The Good Men Project

Iceland Set to Block Internet Porn Over Safety Concerns for Children

World pornography authority Professor Gail Dines says, “Iceland is taking a very progressive approach that no other democratic country has tried.”

Two years after the Icelandic Parliament successfully banned strip clubs, based on “the grounds that they violated the civil rights of the women who worked there and were harmful to society,” The island nation may become the first Western democratic nation to outlaw internet porn. Several new proposals in parliament are based on the argument that “porn violates the rights of both women who appear in it and children who are exposed to it.” The Daily Mail reports that legislation which bans the “printing and distribution” of pornographic materials has been in place in Iceland for quite some time, but it has never been updated to include the internet.

Several committees have been set up by Interior Minister Ögmundur Jónasson to determine the most effective way to block the “flood of graphic sexual material” that comes to the island via computers, games consoles and smartphones. Some of the methods being considered include a nationwide block on known porn IP addresses, and passing a law that would make it illegal to use credit cards based out of Iceland to access the sites.

Concerns over the potentially harmful effect of internet porn on children were first brought to the governments attention in 2010 after a nationwide inquiry and “wide-ranging consultation process” was undertaken  to focus on how rape and sexual assault cases are handled in the Icelandic justice system. The investigation found that,

Children exposed to violent pornography at an early age were showing the similar signs of trauma as youngsters who had been actually abused … These included becoming increasingly isolated and playing out what they had seen on the internet on younger family members or other children … It concluded that the extremely violent nature of the material now freely available on the web was increasing the intensity of sex attacks.

Mr. Jónasson, who is a member of the Left Green Movement, claims that “filtering out porn is not a question of censorship.  We have to be able to discuss a ban on violent pornography, which we all agree has a very harmful effects on young people and can have a clear link to incidences of violent crime.”

The political advisor to the Interior Minister, Halla Gunnarsdóttir says, “There is a strong consensus building in Iceland … We have so many experts from educationalists to the police and those who work with children behind this, that this has become much broader than party politics … This move is not anti-sex. It is anti-violence because young children are seeing porn and acting it out. That is where we draw the line … This material is blurring the boundaries for young people about what is right and wrong.”

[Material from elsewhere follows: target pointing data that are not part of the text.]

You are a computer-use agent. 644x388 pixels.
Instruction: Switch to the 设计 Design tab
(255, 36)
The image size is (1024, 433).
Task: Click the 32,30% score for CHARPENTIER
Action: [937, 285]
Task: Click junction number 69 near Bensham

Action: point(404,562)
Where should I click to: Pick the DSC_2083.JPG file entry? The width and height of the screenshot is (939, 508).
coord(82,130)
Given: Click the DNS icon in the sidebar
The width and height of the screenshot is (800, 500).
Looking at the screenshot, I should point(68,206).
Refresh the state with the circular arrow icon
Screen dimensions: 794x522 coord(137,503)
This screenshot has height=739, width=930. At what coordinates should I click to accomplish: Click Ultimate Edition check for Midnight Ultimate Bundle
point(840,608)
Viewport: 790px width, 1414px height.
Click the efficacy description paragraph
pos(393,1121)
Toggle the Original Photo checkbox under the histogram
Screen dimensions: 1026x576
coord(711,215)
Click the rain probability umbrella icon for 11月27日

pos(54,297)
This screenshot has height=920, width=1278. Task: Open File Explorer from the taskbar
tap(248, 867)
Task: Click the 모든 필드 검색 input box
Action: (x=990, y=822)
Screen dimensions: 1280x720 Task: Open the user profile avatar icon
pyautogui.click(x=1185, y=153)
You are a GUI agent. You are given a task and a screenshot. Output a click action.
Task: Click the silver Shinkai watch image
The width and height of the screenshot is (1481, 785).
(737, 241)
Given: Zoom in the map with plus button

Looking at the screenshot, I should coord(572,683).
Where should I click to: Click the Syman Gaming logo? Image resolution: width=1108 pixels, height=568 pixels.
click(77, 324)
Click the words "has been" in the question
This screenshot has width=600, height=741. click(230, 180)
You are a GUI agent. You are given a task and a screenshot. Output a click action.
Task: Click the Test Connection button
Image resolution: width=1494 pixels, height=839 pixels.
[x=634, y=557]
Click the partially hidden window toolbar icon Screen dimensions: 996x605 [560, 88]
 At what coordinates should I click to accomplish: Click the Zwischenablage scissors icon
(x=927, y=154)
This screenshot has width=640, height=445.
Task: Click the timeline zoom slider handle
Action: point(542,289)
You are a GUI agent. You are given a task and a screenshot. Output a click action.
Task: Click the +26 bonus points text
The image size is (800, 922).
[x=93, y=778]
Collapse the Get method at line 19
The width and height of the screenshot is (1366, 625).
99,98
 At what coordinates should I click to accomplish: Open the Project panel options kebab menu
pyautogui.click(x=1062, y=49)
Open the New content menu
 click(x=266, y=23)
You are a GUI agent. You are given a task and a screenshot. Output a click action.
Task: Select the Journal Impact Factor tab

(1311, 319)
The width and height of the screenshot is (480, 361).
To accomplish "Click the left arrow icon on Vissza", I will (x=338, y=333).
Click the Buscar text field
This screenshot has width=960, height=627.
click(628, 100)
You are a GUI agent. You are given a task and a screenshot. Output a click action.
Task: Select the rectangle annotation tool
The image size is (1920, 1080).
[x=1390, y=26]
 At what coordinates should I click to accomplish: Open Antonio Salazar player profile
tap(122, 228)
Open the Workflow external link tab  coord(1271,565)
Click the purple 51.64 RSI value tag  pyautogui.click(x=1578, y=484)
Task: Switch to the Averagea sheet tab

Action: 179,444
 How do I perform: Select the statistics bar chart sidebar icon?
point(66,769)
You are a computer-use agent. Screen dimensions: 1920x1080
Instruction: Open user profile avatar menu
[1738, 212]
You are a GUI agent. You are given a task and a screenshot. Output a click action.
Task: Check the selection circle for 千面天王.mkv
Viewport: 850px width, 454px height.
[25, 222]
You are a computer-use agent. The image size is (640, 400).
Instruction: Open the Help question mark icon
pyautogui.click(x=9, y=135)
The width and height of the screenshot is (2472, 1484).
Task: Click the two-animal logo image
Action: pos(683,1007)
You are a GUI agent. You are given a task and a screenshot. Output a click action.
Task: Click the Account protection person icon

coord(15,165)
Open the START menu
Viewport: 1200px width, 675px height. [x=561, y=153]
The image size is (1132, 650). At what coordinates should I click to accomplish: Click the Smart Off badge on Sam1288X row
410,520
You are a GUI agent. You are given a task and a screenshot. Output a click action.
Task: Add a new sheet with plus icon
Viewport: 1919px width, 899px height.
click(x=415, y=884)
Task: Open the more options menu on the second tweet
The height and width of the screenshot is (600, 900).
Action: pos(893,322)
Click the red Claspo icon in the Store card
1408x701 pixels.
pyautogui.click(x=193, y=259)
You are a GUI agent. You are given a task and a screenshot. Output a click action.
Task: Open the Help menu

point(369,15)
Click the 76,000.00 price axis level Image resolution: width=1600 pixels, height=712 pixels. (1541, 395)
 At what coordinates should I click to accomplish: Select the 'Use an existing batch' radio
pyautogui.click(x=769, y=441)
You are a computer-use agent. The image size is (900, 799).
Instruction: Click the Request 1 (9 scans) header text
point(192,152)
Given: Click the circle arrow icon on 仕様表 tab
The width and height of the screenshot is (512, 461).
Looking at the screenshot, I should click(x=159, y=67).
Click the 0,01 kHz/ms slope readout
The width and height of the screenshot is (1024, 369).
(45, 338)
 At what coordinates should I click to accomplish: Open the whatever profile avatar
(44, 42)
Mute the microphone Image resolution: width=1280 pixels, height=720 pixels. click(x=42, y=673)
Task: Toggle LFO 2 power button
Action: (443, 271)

While many argue that it is the right and responsibility of parents to determine what, and when their children are exposed to “graphic sexual content,” Miss Gunnarsdóttir argues that parents can no longer be held fully responsible for what types of sexually explicit material their children come into contact with. She says, “Parents are not the only ones responsible for protecting our young people. They cannot be with their children all the time and the porn industry actively tries to seek children out … Children also no longer use computers just in their homes. They access the internet in many places, in many ways and on smartphones. We say protecting our children is a task for the whole society.”

Do you think a ban on internet porn in Iceland would be successful?

Do you think it is the right, or responsibility of the government to ban porn to protect children?